Villagers Burn Down Soldiers’ Shelter on Disputed Land

Three members of the Royal Cambodian Armed Forces (RCAF) on Monday filed a complaint with police in Kompong Chhnang province, accusing irate villagers of torching a wooden shelter built for them by the well-connected KDC agro-industry firm.

The soldiers have accused local residents, who have been in­volved in a years-long land dispute with KDC, which is owned by the wife of Industry Minister Suy Sem, of burning down a wooden shelter on Saturday where the soldiers were stationed on the disputed land in Kompong Tralach district.

“The plaintiffs accuse three village ringleaders of burning down a wooden shelter,” said Chuop Chantoeun, Ta Ches commune police chief, referring to a wooden hut built in March on the disputed land and where RCAF soldiers are permanently stationed to protect KDC’s interests.

Mr. Chantoeun refused to name the three villagers the complaint was brought against.

“I will send the case to the upper level,” he said.

“This incident is characteristic of intimidation, damaging property and violence,” Mr. Chantoeun continued, adding that the RCAF soldiers had also lost money and belongings in the alleged arson.

So far, no complaint has been submitted by KDC and no arrests have been made, he said.

Contacted on Monday, residents in the area said they were provoked into starting the fire when groups of unidentified men showed up Friday and Saturday and began to measure and install demarcation posts on the 145 hectares of land over which 51 families have fought with KDC for ownership since 2007.

Sguon Yoeun, a local representative of families involved in the dispute, said eight workers began to install border demarcation posts around the disputed land on Friday. The following day, a group of soldiers and about 10 other men in civilian clothes went to the contested site to try and use GPS equipment to measure the land, he said.

When the group refused to stop measuring the land, about 30 local vil­lagers chased them away, Mr. Yoeun said, adding, “the villagers de­cided to burn down their shelter.”

“The company is violating the law because the dispute is still in the courts,” he added.

KDC company officials and the firm’s lawyer could not be reached for comment.

Sam Chankea, provincial coordinator for local rights group Adhoc, said he believed the confrontation had been engineered to intentionally provoke the villagers. Mr. Chankea described the incident as an “old tactic of provoking violence so they can arrest and imprison the villagers’ representatives.”

Several of those involved in protests against KDC over the years have wound up in jail.

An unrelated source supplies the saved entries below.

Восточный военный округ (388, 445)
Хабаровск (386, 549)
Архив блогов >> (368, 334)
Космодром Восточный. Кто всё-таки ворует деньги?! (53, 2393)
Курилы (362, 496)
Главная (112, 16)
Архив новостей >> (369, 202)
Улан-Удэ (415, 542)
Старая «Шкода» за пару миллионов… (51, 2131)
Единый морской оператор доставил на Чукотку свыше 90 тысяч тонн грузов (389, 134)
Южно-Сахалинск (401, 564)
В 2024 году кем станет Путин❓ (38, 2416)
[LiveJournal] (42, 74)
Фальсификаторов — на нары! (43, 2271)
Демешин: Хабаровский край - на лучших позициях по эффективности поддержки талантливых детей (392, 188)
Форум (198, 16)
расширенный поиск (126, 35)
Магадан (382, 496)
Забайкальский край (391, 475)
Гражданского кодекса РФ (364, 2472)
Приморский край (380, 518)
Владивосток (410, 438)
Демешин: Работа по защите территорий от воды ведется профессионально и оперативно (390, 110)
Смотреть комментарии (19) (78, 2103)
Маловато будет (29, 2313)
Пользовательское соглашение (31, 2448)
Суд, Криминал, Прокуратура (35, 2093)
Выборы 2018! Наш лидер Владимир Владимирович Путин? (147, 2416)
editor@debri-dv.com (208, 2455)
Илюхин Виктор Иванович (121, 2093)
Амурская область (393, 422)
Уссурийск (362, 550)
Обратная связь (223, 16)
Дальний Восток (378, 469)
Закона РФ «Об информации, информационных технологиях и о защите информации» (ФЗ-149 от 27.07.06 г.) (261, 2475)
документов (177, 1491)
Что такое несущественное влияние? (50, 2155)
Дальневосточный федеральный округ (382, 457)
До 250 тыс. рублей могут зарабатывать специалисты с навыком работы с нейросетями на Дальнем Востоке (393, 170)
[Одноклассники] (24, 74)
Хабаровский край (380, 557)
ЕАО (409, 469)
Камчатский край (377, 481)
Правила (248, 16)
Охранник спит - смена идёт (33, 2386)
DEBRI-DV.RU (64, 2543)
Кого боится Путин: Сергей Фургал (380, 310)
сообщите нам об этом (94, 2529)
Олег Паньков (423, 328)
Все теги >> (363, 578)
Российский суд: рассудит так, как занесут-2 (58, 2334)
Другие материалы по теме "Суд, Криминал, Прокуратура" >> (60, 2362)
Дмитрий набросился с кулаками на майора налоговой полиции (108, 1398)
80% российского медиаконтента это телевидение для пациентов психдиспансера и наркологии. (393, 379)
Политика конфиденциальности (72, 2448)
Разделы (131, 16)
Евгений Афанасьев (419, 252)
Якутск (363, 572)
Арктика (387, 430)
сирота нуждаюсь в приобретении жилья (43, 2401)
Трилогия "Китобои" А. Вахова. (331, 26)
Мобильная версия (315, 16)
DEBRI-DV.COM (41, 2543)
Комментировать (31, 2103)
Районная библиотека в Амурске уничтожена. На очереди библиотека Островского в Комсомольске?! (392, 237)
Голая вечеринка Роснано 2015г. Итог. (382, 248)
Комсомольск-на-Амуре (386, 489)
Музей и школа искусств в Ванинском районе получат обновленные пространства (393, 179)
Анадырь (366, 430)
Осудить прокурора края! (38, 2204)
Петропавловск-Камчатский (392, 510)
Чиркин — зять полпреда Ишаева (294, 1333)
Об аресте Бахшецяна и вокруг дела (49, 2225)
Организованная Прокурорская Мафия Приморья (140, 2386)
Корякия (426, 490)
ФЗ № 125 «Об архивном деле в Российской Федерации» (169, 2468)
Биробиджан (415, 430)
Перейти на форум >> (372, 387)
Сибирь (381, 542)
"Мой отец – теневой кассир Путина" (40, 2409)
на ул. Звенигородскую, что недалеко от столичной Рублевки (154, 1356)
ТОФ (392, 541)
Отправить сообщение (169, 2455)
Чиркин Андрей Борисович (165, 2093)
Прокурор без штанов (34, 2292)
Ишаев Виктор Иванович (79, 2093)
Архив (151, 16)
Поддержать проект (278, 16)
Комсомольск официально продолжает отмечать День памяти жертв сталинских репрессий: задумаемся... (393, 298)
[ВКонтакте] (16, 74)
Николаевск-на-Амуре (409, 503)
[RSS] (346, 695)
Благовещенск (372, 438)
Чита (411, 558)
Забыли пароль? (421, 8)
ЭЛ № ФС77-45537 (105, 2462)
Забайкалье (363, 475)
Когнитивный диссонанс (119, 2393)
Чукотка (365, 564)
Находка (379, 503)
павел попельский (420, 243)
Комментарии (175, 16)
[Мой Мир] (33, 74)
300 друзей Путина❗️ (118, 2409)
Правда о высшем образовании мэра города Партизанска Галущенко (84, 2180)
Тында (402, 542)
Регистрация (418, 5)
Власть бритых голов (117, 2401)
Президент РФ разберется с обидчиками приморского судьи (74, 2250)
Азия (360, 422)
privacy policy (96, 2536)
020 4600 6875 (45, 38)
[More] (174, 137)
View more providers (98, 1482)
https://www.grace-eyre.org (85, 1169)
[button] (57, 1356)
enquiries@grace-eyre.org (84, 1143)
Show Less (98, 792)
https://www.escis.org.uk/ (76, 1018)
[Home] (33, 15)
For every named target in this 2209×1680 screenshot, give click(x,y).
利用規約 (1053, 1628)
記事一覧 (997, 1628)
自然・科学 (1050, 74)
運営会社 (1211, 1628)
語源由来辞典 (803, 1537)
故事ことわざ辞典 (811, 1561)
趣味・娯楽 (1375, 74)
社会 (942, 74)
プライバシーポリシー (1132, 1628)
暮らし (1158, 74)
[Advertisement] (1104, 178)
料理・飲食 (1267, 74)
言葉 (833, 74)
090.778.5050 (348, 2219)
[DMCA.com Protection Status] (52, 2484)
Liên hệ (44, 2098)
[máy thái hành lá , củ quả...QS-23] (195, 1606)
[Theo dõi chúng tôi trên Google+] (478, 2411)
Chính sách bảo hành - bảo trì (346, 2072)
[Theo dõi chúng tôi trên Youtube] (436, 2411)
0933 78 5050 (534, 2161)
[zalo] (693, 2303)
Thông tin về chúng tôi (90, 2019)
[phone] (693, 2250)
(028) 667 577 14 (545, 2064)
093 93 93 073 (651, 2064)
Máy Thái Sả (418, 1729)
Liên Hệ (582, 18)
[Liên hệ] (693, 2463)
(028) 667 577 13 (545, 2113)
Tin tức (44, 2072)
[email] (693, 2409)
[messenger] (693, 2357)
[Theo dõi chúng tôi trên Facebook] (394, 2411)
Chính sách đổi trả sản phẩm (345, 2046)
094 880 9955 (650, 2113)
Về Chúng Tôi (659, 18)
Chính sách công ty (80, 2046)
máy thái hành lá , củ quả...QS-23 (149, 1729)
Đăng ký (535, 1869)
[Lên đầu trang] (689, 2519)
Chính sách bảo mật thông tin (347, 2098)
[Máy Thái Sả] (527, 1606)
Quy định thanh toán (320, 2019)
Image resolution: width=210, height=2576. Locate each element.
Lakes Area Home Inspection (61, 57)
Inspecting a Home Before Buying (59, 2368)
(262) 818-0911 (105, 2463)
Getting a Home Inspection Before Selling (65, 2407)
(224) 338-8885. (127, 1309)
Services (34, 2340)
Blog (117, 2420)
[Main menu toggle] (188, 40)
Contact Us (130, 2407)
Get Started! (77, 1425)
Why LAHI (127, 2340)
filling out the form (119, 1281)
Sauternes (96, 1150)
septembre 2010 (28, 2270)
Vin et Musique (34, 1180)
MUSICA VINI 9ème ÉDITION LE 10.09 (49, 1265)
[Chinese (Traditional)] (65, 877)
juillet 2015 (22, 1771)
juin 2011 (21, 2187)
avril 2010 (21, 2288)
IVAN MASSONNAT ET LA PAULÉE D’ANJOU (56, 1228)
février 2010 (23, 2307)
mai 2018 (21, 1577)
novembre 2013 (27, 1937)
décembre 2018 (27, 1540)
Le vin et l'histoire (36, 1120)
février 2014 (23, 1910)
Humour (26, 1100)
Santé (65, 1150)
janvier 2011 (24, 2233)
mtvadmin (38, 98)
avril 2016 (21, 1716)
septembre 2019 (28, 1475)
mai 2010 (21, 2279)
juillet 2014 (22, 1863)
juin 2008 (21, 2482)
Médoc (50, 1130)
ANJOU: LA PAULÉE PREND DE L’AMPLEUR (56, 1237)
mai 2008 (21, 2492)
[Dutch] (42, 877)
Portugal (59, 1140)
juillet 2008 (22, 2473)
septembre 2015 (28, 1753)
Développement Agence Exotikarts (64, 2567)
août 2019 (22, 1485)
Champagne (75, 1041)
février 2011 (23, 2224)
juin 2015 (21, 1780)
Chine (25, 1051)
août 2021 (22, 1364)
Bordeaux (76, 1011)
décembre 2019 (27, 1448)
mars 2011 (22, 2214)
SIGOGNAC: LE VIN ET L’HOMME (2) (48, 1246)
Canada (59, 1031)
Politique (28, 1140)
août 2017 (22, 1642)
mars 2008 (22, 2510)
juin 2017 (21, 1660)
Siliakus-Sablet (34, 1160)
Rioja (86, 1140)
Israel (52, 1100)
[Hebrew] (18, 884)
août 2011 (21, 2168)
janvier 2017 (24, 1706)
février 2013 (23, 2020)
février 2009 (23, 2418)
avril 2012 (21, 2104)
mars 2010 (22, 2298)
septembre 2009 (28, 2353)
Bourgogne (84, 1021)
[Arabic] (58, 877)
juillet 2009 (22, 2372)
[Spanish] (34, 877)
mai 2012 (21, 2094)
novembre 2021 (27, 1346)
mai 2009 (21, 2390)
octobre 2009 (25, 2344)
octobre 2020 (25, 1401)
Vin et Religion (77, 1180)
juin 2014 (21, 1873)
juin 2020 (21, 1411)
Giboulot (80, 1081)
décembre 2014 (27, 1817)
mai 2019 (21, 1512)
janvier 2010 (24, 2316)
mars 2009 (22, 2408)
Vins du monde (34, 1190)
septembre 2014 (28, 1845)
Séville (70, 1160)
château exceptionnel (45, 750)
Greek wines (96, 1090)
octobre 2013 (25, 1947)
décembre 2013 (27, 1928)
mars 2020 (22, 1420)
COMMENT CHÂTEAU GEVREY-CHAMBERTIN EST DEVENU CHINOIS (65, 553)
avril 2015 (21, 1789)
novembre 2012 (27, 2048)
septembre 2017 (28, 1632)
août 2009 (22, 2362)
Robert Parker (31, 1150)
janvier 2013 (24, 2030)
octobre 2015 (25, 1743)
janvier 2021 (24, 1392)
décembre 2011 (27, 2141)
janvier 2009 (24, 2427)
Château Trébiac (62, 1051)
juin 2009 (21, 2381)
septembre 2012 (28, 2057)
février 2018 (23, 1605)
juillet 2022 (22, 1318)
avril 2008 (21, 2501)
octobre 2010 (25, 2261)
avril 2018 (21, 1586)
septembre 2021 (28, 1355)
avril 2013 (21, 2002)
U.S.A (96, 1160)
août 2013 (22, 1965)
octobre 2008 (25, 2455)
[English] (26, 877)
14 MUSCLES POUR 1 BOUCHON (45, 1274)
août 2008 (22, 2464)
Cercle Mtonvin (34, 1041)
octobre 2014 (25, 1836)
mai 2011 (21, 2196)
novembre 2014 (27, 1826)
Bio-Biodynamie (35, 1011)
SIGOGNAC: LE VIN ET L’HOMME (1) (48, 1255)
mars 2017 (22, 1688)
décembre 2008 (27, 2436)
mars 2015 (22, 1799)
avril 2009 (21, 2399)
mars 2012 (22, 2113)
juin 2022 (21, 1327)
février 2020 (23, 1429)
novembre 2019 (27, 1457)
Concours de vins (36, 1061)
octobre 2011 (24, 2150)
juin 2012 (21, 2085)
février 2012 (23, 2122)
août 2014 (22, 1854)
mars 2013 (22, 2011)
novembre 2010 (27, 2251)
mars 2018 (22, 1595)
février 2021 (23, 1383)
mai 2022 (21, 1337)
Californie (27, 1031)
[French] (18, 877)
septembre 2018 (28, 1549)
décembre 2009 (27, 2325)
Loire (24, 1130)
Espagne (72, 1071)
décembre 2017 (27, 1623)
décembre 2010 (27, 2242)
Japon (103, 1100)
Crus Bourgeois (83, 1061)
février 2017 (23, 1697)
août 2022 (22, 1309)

In 2011, the Kompong Chhnang Provincial Court rejected a joint complaint against KDC from the 51 families involved in the dispute and advised them to lodge independent civil suits against the company. Facing restrictive court fees, only 22 of the families have managed to submit individual complaints in the province.

Only one of those cases has been heard so far, that of 70-year-old Chat Batt, a farmer in Ta Ches commune, who took KDC to court over a 3,000-square-me­ter parcel of land she claims as her own. Last week, Ms. Batt lost her appeal and was ordered to pay KDC $1,250 in damages.

Reach Seima, another villager representative, said Monday that there had been no ringleaders in the burning of the shelter, as the villagers had all united to stop the land being demarcated.

“We have been the owners of this land for several decades,” said Mr. Seima. “If the court and the government do not hasten the process of resolving the dispute, a war will happen between the villagers and the company.”

Officials at the Ministry of Land Management could not be reached Monday to ascertain whether they had accompanied the RCAF soldiers to measure the villagers’ land on Saturday. The police chief, Mr. Chantoeun, also said he was unsure if the men had been from the ministry.